Local, state and federal officials are encouraging residents to do their part and exercise diligence in wearing face coverings to help prevent the spread of COVID-19 as confirmed cases and fatalities continue to climb.
“I urge Texans to remain vigilant in our fight against this virus,” Gov. Greg Abbott said in a statement on Saturday, Aug. 8. “Everyone must do their part to slow the spread of COVID-19 by wearing a mask, practicing social distancing, and washing your hands frequently and thoroughly. We will overcome this challenge by working together. Wearing a face covering in public is proven to be one of the most effective ways we have to slow the spread of COVID-19.”
Abbott issued an executive order July 2 requiring all Texans to wear a face covering over the nose and mouth in public spaces in counties with 20 or more positive COVID-19 cases.
“We have the ability to keep businesses open and move our economy forward so that Texans can continue to earn a paycheck, but it requires each of us to do our part to protect one another — and that means wearing a face covering in public spaces,” Abbott said.
“If Texans commit to wearing face coverings in public spaces and follow the best health and safety practices, we can both slow the spread of COVID-19 and keep Texas open for business. I urge all Texans to wear a face covering in public, not just for their own health, but for the health of their families, friends, and for all our fellow Texans.”

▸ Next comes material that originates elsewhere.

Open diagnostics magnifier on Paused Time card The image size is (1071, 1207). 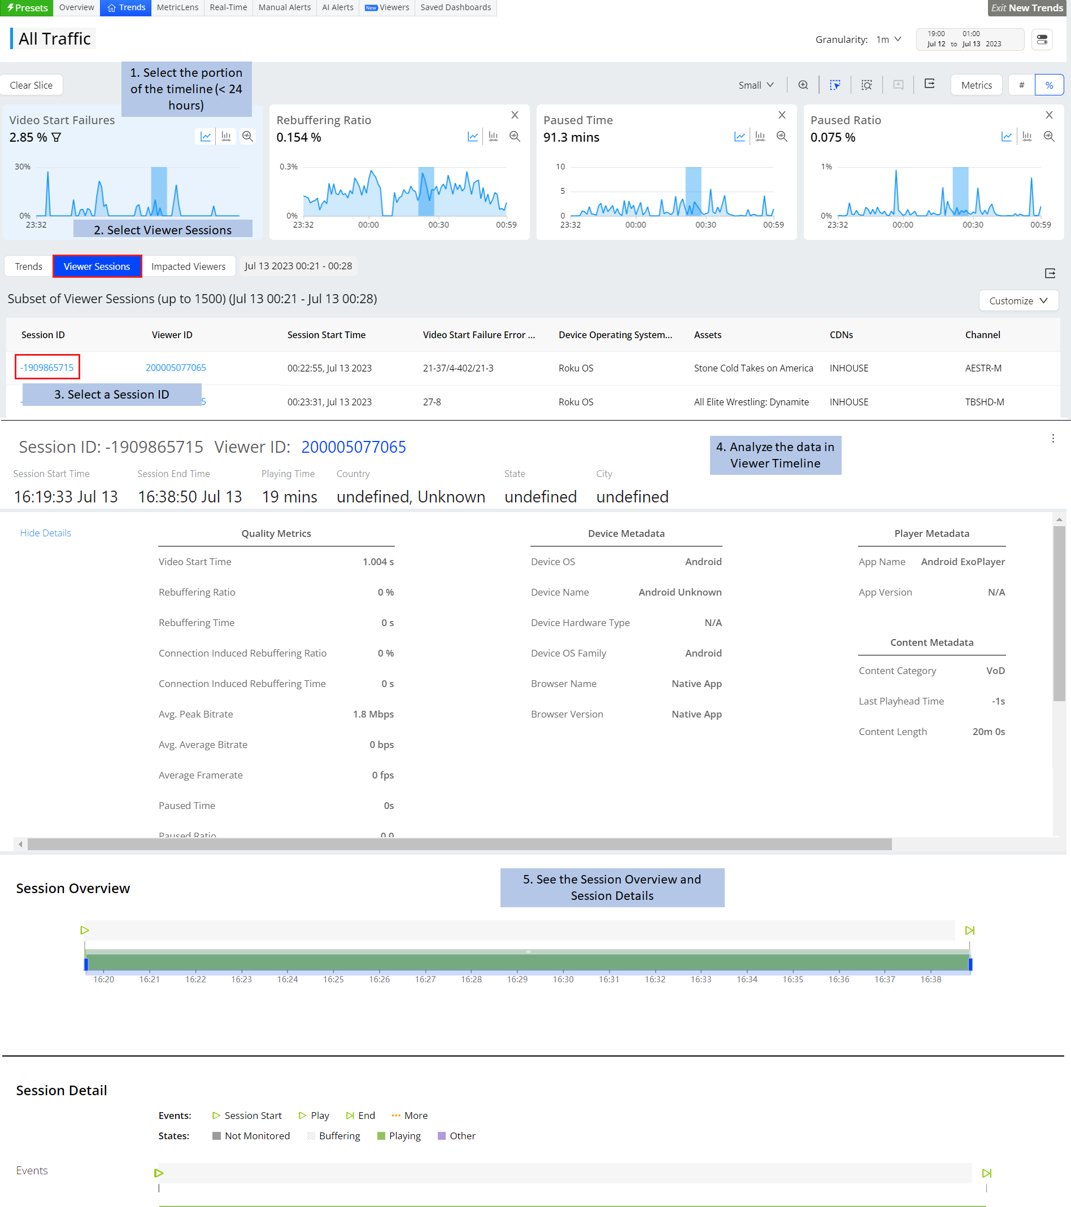(x=782, y=136)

Statewide, there have been 8,459 fatalities — including 116 new deaths on Sunday, Aug. 9 — and 486,362 confirmed cases of COVID-19. Of those confirmed cases, some 133,058 are active, while 344,845 people are estimated to have recovered from the illness.
In Burnet County, there have been 557 positive cases of COVID-19, with nine reported fatalities and an estimated 155 recoveries. Another 388 cases are considered to still be active at this time.

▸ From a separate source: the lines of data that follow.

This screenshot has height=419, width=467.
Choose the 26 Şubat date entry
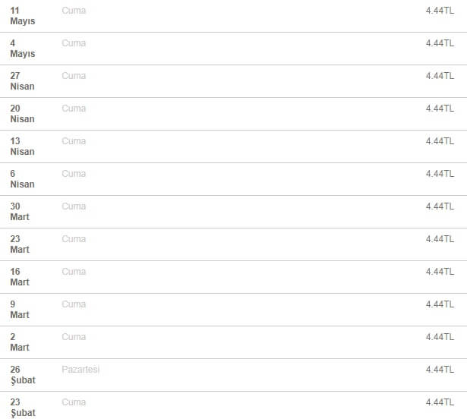coord(23,375)
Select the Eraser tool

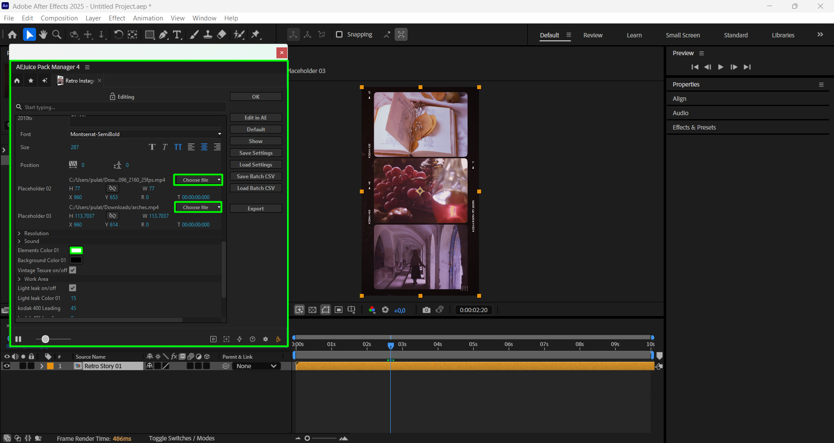click(222, 35)
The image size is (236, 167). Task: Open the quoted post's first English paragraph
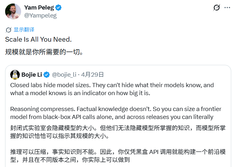(112, 89)
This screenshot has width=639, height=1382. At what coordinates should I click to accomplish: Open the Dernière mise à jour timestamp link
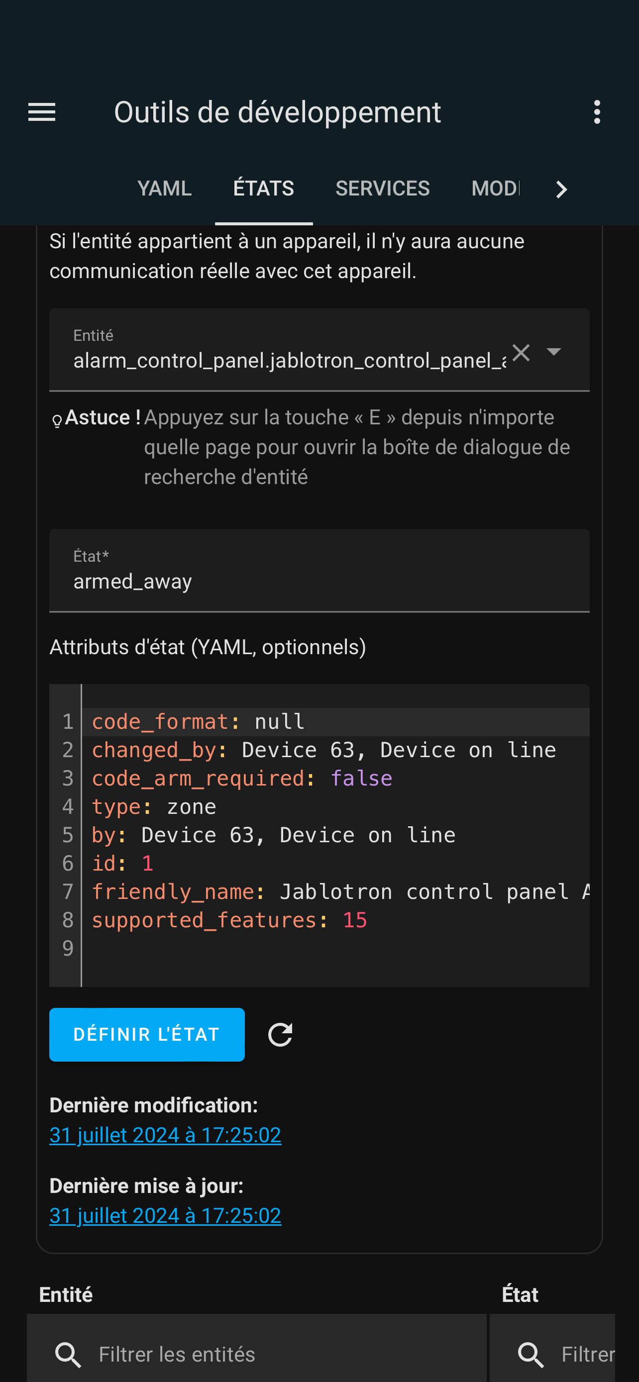165,1216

Dr. Juliette Madrigal, the Burnet County Health Authority, has continued to urge the public to wear masks “whenever possible to help prevent the spread of COVID-19.”

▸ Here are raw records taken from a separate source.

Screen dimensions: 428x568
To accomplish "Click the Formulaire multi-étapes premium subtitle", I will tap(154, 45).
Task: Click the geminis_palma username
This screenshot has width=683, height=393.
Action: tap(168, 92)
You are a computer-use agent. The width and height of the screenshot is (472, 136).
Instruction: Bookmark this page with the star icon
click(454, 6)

“So far, we’ve seen that people wearing masks are consistently not getting sick at the same rate of those who are not wearing masks,” Madrigal told The Highlander in June. “This is not politicial; it’s scientific. I’m not in the least interested in politics; I’m interested in keeping people from catching this.”
Madrigal’s recommendations follow that of the Centers for Disease Control and Prevention (CDC), which is recommending that in order to reduce the spread of COVID-19, people wear masks in public settings when around people outside of their household, especially when other social distancing measures are difficult to maintain.
“We are not defenseless against COVID-19,” said CDC Director Dr. Robert R. Redfield. “Cloth face coverings are one of the most powerful weapons we have to slow and stop the spread of the virus – particularly when used universally within a community setting.”
Redfield said COVID-19 spreads mainly from person to person through respiratory droplets produced when an infected person coughs, sneezes, talks, or raises their voice (e.g., while shouting, chanting, or singing). These droplets can land in the mouths or noses of people who are nearby or possibly be inhaled into the lungs.
Recent studies show that a significant portion of individuals with COVID-19 are asymptomatic (or lack symptoms) and that even those who eventually develop symptoms (pre-symptomatic) can transmit the virus to others before showing symptoms.
While a mask may not protect the wearer from catching COVID-19, it may keep the wearer from spreading the virus to others, Redfield said.
“Wearing a mask will help protect people around you, including those at higher risk of severe illness from COVID-19 and workers who frequently come into close contact with other people,” he said. “Masks are most likely to reduce the spread of COVID-19 when they are widely used by people in public settings.
“The spread of COVID-19 can be reduced when masks are used along with other preventive measures, including social distancing, frequent handwashing, and cleaning and disinfecting frequently touched surfaces.”